We invite artists who cross the threshold of the CNDB Media Library to tell us a few words about the materials they have chosen and to share with us the ideas that stayed with them. Choreographer Andreea Novac chose “The Perfect Spectator”, a book about the way we perceive art.

What happens when a spectator encounters a work of art? How does the viewer understand its “meaning” and how can this process of interpretation, which often takes place at a subconscious level, beyond language, be understood and articulated? These are the questions from which the book chosen by Andreea Novac starts.

Regarding the choice she made, the choreographer told us the following:

Artistic reception was, more or less explicitly, a constant in the works we have proposed so far, as we became aware of the fact that the relationship between the spectator and the artistic product goes beyond the simple act of watching. The verbs used to designate the spectator’s interaction with an artistic product have also changed, moving to participate, to accompany, to experiment, to transform, to intervene, etc.

“The Perfect Spectator” has nothing to do with an ideal spectator, but rather offers ways and tools to understand, lead, mobilize and direct artistic perception and experience, approached from both directions (from stage to audience and vice versa).

Andreea Novac

Author Janneke Wesseling, professor of visual arts at Leiden University in the Netherlands, addresses the relationship between the spectator and the art object by analysing the aesthetics of reception, with the central premise that contemplating art is a matter of interaction between an active work of art and an active observer. Wesseling writes about these things both from a personal position, starting from her own encounters with art objects, and from her professional experience, studying and writing about art. At the meeting between the two perspectives, she arrives at a new theoretical framework for seeing and contemplating art.

Andreea Novac selected some excerpts from “The Perfect Spectator” – ideas that resonated with or remained with her after reading, and shared them with us. You can read them below:

“The artist may not necessarily understand his own art. His perception is neither better nor worse than that of others”. – Sol LeWitt

“There is not a one to one relationship between an artist’s intention and a spectator’s interpretation. (…) It by no means entails the exact transference of knowledge and experience from artist to spectator. (…) The spectator, be she uninformed or well – informed, is asked to disregard her expectations and preconceived ideas about what art is about. Our expectations of the art work stand in the way of experiencing it.”

“Two kinds of spectators: eye and body.”

“The art work is embodied or materialized thinking.”

“The concept of spectatorship that elevates sight above all other senses, a spectatorship of a disembodied subject, is not relevant to postmodern art with its emphasis on a simultaneity of perspectives and experience of the work with the entire body.”

“The art work exists and lives in the contemplation by the spectator and in the ever-changing interpretation. The work’s maker does not know all the possible layers of meaning and interpretation. Had he known them, he would have had no reason for making the work. The art work is not the ultimate goal, not an end product of the artist’s thinking. It is an intermediate stage, a temporary pause, a frozen moment in a thinking process. As soon as the artist has placed the work in the world, his activity concerning that specific work is a thing of the past. At that point, the spectator, the audience becomes involved in the work.”

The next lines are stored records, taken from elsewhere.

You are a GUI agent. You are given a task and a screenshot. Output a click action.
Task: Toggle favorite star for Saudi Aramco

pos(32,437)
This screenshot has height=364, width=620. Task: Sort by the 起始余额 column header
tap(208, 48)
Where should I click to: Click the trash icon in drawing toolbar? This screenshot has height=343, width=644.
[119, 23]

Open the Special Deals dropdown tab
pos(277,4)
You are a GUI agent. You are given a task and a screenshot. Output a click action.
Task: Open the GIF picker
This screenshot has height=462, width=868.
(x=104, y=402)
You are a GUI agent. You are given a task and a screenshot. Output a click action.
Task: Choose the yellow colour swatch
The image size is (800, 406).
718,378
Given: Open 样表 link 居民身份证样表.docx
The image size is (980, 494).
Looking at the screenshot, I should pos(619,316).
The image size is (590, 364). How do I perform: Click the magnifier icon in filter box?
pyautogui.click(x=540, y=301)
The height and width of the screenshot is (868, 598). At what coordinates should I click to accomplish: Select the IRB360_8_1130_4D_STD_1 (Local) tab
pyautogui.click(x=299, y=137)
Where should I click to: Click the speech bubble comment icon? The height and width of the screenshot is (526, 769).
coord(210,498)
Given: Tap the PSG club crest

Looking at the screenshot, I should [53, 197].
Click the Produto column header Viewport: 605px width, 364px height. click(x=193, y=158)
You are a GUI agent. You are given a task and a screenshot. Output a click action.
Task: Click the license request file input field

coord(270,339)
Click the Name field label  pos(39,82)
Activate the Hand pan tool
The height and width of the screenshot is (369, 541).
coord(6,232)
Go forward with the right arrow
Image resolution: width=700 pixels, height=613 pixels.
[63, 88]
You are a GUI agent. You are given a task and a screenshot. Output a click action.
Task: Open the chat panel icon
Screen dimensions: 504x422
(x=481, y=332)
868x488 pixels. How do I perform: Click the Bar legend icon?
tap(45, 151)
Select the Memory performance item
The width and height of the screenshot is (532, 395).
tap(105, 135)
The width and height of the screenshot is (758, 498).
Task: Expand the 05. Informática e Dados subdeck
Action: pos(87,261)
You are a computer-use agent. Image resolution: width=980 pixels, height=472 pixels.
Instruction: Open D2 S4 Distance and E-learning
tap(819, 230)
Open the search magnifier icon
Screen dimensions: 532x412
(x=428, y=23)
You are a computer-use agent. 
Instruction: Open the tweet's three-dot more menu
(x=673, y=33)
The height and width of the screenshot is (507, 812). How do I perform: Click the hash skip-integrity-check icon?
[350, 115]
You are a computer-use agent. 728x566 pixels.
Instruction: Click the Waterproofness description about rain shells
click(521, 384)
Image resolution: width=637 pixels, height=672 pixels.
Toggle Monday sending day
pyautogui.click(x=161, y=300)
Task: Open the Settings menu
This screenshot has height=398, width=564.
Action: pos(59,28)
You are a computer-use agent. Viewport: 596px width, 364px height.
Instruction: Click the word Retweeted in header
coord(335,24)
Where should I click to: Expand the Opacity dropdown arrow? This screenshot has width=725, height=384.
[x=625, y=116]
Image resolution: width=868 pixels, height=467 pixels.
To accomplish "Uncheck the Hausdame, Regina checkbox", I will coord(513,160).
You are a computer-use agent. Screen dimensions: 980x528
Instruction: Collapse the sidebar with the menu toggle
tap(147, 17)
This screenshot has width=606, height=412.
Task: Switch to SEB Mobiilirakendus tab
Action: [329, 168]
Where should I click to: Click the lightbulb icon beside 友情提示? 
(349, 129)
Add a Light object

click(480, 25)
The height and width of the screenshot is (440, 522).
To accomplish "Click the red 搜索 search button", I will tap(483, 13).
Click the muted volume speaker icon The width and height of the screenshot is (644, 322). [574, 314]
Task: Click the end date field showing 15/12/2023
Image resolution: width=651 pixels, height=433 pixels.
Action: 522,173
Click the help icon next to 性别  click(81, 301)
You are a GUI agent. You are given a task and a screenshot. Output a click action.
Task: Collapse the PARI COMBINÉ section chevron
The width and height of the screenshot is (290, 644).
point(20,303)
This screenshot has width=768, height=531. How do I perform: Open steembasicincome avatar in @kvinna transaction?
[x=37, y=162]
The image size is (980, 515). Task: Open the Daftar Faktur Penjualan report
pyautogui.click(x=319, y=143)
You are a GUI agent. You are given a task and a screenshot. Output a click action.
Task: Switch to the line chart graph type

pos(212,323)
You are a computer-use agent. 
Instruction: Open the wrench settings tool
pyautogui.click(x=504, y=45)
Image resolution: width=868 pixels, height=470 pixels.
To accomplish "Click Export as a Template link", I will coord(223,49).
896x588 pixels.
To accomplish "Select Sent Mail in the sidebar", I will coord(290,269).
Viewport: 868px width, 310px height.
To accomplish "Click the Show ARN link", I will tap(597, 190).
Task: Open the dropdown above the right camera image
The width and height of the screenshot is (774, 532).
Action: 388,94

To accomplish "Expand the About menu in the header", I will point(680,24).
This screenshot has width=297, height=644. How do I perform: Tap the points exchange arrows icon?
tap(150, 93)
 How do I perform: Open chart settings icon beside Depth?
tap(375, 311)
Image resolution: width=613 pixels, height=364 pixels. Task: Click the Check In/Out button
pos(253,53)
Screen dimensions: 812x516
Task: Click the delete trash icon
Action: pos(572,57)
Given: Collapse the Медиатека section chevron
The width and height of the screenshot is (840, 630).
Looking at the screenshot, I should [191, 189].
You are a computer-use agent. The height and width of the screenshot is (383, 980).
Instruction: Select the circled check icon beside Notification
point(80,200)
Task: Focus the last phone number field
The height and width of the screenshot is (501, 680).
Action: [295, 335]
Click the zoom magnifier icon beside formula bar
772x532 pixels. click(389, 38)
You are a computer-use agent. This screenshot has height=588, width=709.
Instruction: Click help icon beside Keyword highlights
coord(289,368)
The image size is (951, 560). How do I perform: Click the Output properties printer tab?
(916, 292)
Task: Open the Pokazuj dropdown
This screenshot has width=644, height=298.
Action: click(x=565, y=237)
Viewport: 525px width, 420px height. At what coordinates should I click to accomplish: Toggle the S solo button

The book “The Perfect Spectator” is available in the CNDB Media Library. You can access the entire books and videos collection by clicking here. If you are interested in any of the titles, write an email to .

The series of recommendations continues!

CNDB media library has over 400 books waiting for you to discover them as well as a whole video collection of works, dance films and video art. You will find titles about the history and theory of dance, critical thinking, performance theory, artist books, feminist studies as well as many periodicals, magazines and catalogues of contemporary dance festivals.

CNDB Media Library: Irina Marinescu recommends The Mind-Body Problem

Irina chose The Mind-Body Problem, by Jonathan Westphal, as she is interested in philosophical concepts “about the meeting place between body and consciousness, between palpable and impalpable”. While reading it, Irina also shares with you a microtonal, musical recommendation.

Philosophers from Descartes to Kripke have struggled with the glittering prize of modern and contemporary philosophy: the mind-body problem. The brain is physical. If the mind is physical, we cannot see how. If we cannot see how the mind is physical, we cannot see how it can interact with the body. And if the mind is not physical, it cannot interact with the body. Or so it seems.

“The mind is a non physical thing

The body is a physical thing

The mind & body interact

Physical and nonphysical things cannot interact

Of the 4 propositions, 3 can be true at the same time. If they are, the 4th is false.”

The Mind-Body Problem, Jonathan Westphal 

In this book the philosopher Jonathan Westphal examines the mind-body problem in detail, laying out the reasoning behind the solutions that have been offered in the past and presenting his own proposal. The sharp focus on the mind-body problem, a problem that is not about the self, or consciousness, or the soul, or anything other than the mind and the body, helps clarify both problem and solutions.

Westphal outlines the history of the mind-body problem, beginning with Descartes. He describes mind-body dualism, which claims that the mind and the body are two different and separate things, nonphysical and physical, and he also examines physicalist theories of mind; antimaterialism, which proposes limits to physicalism and introduces the idea of qualia; and scientific theories of consciousness.

Qualia is also the notion that interested Irina Marinescu for some time, so she extracted the following excerpt from the book:

“The term “qualia” has an interesting and one might say chequered history. In the past the phrases and words “cogitationes”, “ideas”, “experiences”, “sense data”, “qualities”, “perceptions”, “sensations”, “properties of sensations”, “percepts”, “raw feels”, “nomological danglers”, “phenomenal properties”, and “qualitative properties” have been used to try to get at something approximately like the same idea.
The confused history of the different terminologies is enough to alert the thoughtful student of recent philosophy to the fact that all is not as it should be in the kingdom of the qualia.”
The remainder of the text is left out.